By Chris Gillock

The LIBOR scandal and the push for transparency has created an opening for a new interbank lending enterprise.  The American Financial Exchange (AFX) was three years in development and opened for business earlier this week.  The Chicago Board Options Exchange is backing the new short-term lending platform, and the enterprise is the brainchild of  Richard Sandor, the financial futures innovator that launched the Chicago Climate Exchange (the carbon credits trading marketplace) in 2003 .  Sandor is serving as CEO of the new company.  ASX will increase standardization and transparency, while lowering transaction costs, in the interbank lending market.  ASX provides banks with an alternative to the Fed Funds market.  It is possible that the new exchange will eventually serve commercial paper issuers as well as banks.  In addition, ASX will attempt to establish a new benchmark interest rate, “Ameribor,” using proprietary methodology based on weekly auctions.  Since the LIBOR benchmark has been tarnished due to rate manipulation by major banks, Ameribor might succeed in displacing the old standard.

Here is an article from today’s American Banker about the first day of ASX trading:

CBOE-Backed Loan Market for Banks Begins Trading

Kristin Broughton

December 15, 2015

By Kristin BroughtonDecember 15, 2015

An interbank loan market that was created for small and regional banks has begun operations, recording $15 million in transactions on its first day.

The short-term loan market — known as the American Financial Exchange, or AFX — is designed as an alternative to the federal funds market, according to the Chicago Board Options Exchange. The CBOE unveiled plans for web-based platform this fall.

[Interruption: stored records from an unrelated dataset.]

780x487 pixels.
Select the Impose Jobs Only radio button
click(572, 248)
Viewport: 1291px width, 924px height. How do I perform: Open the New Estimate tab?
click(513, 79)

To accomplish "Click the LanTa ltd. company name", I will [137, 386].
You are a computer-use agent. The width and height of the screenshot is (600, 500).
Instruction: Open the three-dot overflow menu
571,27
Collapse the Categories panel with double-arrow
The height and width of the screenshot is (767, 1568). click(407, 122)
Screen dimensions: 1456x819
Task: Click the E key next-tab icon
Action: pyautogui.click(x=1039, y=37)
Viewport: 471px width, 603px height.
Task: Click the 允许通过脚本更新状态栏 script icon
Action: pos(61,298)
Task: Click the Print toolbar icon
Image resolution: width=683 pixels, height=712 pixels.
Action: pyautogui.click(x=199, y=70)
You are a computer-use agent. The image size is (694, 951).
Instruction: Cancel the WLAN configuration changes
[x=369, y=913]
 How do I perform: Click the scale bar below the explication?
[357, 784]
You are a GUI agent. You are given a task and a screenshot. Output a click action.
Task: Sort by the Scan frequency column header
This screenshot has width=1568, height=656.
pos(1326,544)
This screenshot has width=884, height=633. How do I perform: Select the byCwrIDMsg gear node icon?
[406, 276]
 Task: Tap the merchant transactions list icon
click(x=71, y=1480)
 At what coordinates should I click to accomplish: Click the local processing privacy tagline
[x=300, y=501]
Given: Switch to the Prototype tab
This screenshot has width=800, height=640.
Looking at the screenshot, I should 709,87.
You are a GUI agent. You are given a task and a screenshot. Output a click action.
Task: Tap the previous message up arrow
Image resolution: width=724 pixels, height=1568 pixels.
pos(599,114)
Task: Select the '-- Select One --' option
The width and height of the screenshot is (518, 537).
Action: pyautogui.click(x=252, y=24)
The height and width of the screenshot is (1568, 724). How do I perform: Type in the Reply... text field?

The first transaction — for a $5 million overnight, unsecured loan with a rate of 27 basis points — was made by the $28 billion-asset Frost Bank in San Antonio and the $27 billion-asset Associated Bank in Green Bay, Wis., the CBOE said.

Several additional banks also began trading, including the $16 billion-asset Arvest Bank in Fayetteville, Ark.; the $12 billion-asset Old National Bank in Evansville, Ind.; the $11 billion-asset MB Financial in Chicago; the $5 billion-asset ServisFirst Bank in Birmingham, Ala.; and the $4 billion-asset Brookline Bank in Brookline, Mass.

The CBOE did not provide details about the total number of banks that have signed up for the AFX.

In the coming weeks, the AFX will begin offering a 30-day, unsecured loans, according to the release.

Initial plans for the AFX included the creation of an interest-rate benchmark based on weekly transactions. The benchmark could serve as an alternative toLibor, which has attracted widespread criticism since the 2012 rate-fixing scandal.